VORLIEGENDER AUSZUG:
----
Köhlmeier als großer Mahner
Starke „Reden gegen das Vergessen“
Dass er ein begnadeter Erzähler ist, weiß eine große Leserschaft längst von Michael Köhlmeier – nach großen Romanen wie „Abendland“und kleineren wie „Zwei Herren am Strand“. Es weiß aber auch eine Hörerschaft, für die er Märchen, Mythen und Biblisches frei nacherzählt hat. Und nicht weniger überzeugend ist der Österreicher nun als Redner zu entdecken. Das geht weit über seinen nur sechsminütigen Auftritt in der Wiener Hofburg hinaus, mit dem er 2018 zum Gedenktag gegen Gewalt und Rassismus für Furore sorgte. Die
Rede hieß wie der Sammelband jetzt: „Erwarten Sie nicht, dass ich mich dumm stelle“und spannte den Bogen mahnend zur aktuellen Regierung Österreichs.
----
BEREITGESTELLTE DATEN:
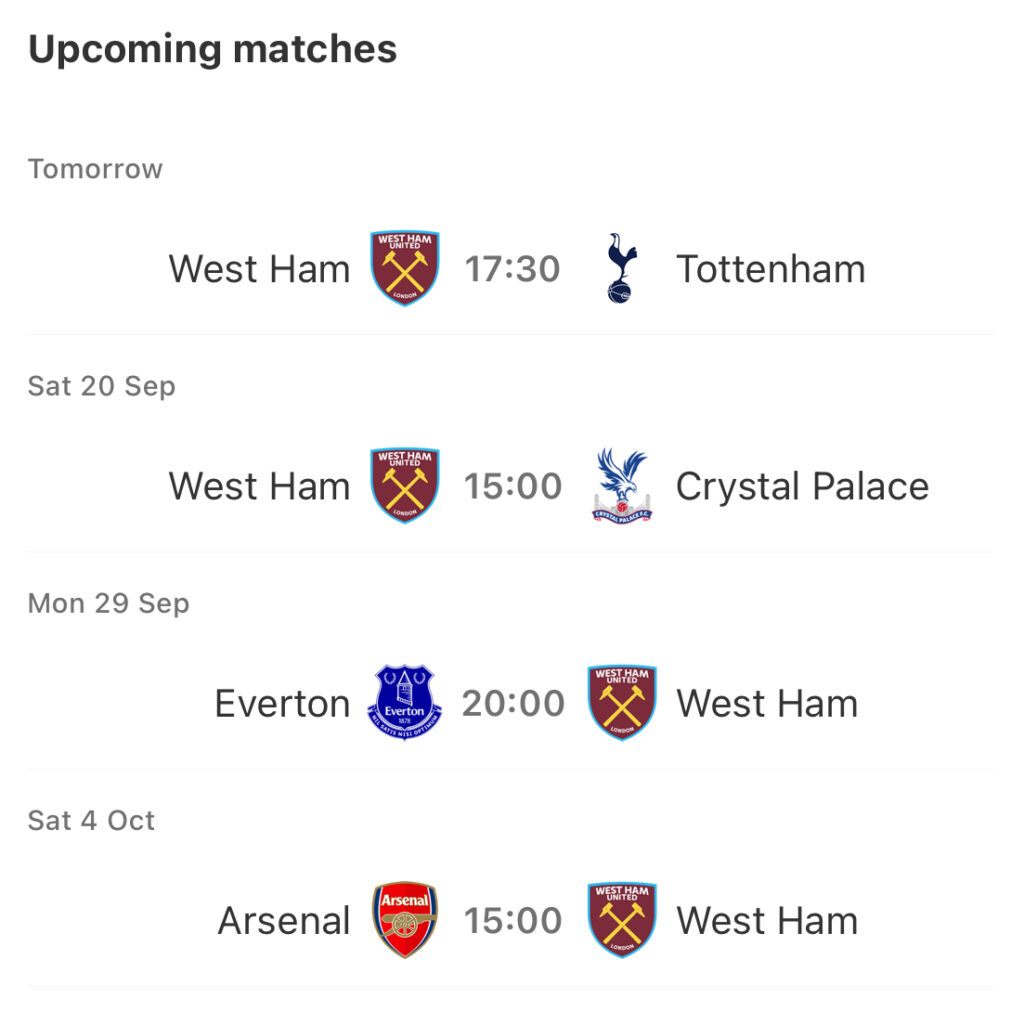The height and width of the screenshot is (1011, 1024).
Task: Click the 20:00 kickoff time
Action: coord(513,703)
----
DEINE AUFGABE:
Schreib alle Titel heraus, die im Auszug über Michael Köhlmeier in Anführungszeichen stehen.

DAS ERGEBNIS:
- „Reden gegen das Vergessen“
- „Abendland“
- „Zwei Herren am Strand“
- „Erwarten Sie nicht, dass ich mich dumm stelle“